澿州巡檢司在康海門外一裏,門口兩只石獸,鼻子讓人摸得鋥亮。正堂大敞著,堂上掛一幅漕運圖,圖下的案桌堆著簿冊,坐著個人。

堂內,那穿黑色圓領窄袖袍的男子靠著椅背,閉著眼,手指在額上敲了敲。

堆著簿冊的案桌上擱著一塊指甲片大小的沙金,羅二拿指甲刮了刮,又對著光看,那東西在光下泛著暗沈沈的黃。

羅二把那塊沙金彈了一下,看它滾遠了又伸手撈回來:“河裏沈的是前朝官船,怎會有這東西?”

孟然沒答,把手裏那本冊子合上了。

羅二又彈了一下,這次滾到桌沿:“別處的魚兒吞了金,順水過來的?”

張四往他腦後一拍:“你個傻子,魚吞了金早死了。”

“哎,你個沒大沒小的敢偷襲你爺爺。”羅二回頭與他在桌下擡腿比劃了幾腳。

孟然接住桌沿那顆搖搖欲墜的沙金,沒接他們的話:“碼頭上什麽事?”

羅二往前湊了半步:“那可是有意思得很。有個攤主專門花錢買別人釣上來的魚,一斤賺兩文錢,還包殺,那些賣魚的樂得省事,運氣好開出金子就賺了,開不出也虧不了幾個錢。”

他頓了頓,又補了一句:“收魚攤子會不會與這事有幹系,哪有這麽巧的,沙金剛露面,就開始收魚。

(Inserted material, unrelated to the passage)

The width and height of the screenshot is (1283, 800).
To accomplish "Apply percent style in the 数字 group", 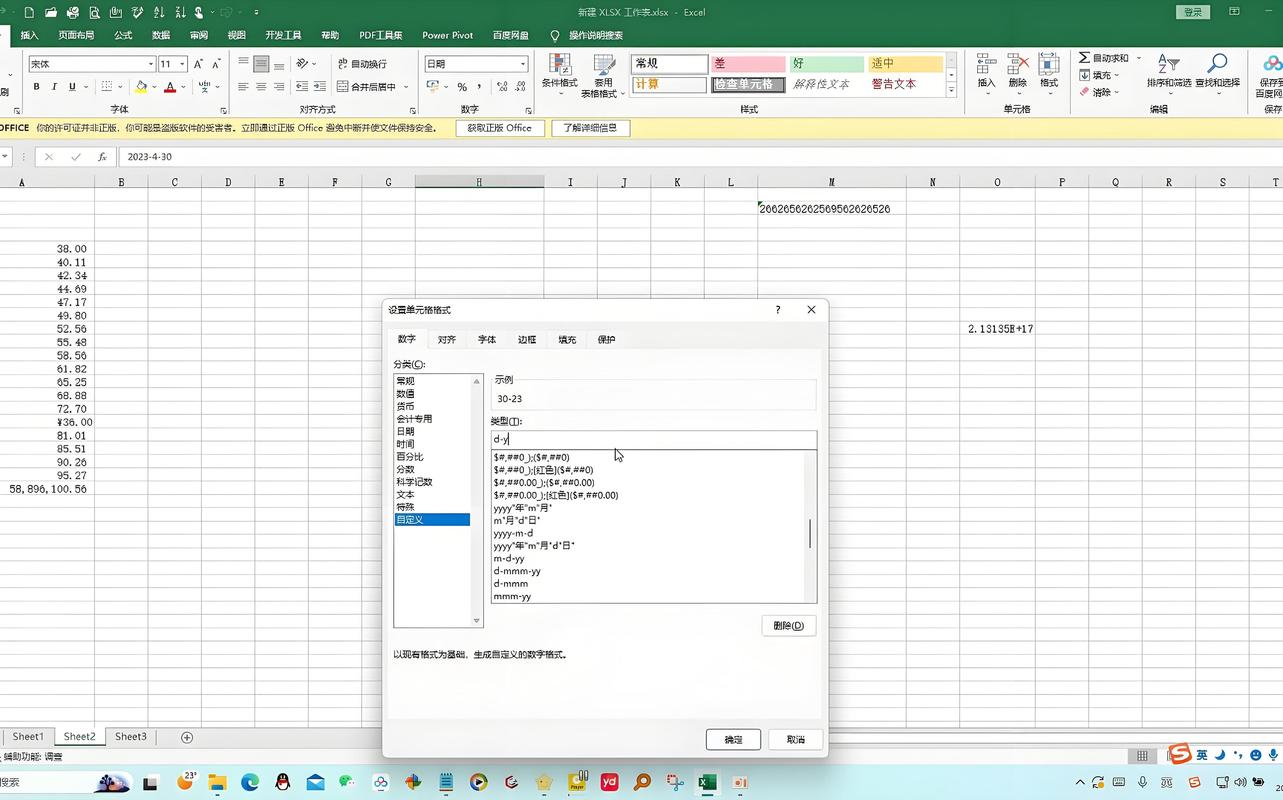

老賊那事也還沒下文,這又冒出來一樁,兩邊都懸著。”

孟然靠在椅背上,那粒沙金在他指間翻了個個兒。

“那老賊說不定之前就淹死了,找了那麽多日,連個鬼影子都沒。”羅二摸了摸腦袋,“街上的野狗都混熟了,一見我就過來搖尾巴。”

張四一旁嘴賤道:“你沒與它搶食吧。”

羅二“哎”了一聲又與他打起來。

“鹽船呢?”孟然敲了一下桌,兩人瞬間站直不鬧了。

羅二撓了撓頭:“那些賭坊暗道我都去了,一點風聲都沒。”

張四正了正色:“我看這船就是瀨幫那些人弄的把戲,弄些空袋子扔水裏充數,好叫咱們查不著。”

孟然拿著沙金在手上顛了顛,又被他捏起來:“查這半月裏,哪條船修過底艙,哪個碼頭換過新麻繩,哪家鋪子賣過這批袋子。”

張四應諾下去了,羅二還釘著不動。

孟然擡眼看他:“還有事?”

“那我幹啥去?”

“不是要查魚攤,去吧。”孟然從桌上摸起那顆沙金,隨手一拋。

羅二伸手接住了,轉身往外走,走到門口又回頭:“三郎,那魚攤要是真有問題?”

孟然沒擡頭,翻開一本簿冊,淡淡一句:“那就把攤子掀了。”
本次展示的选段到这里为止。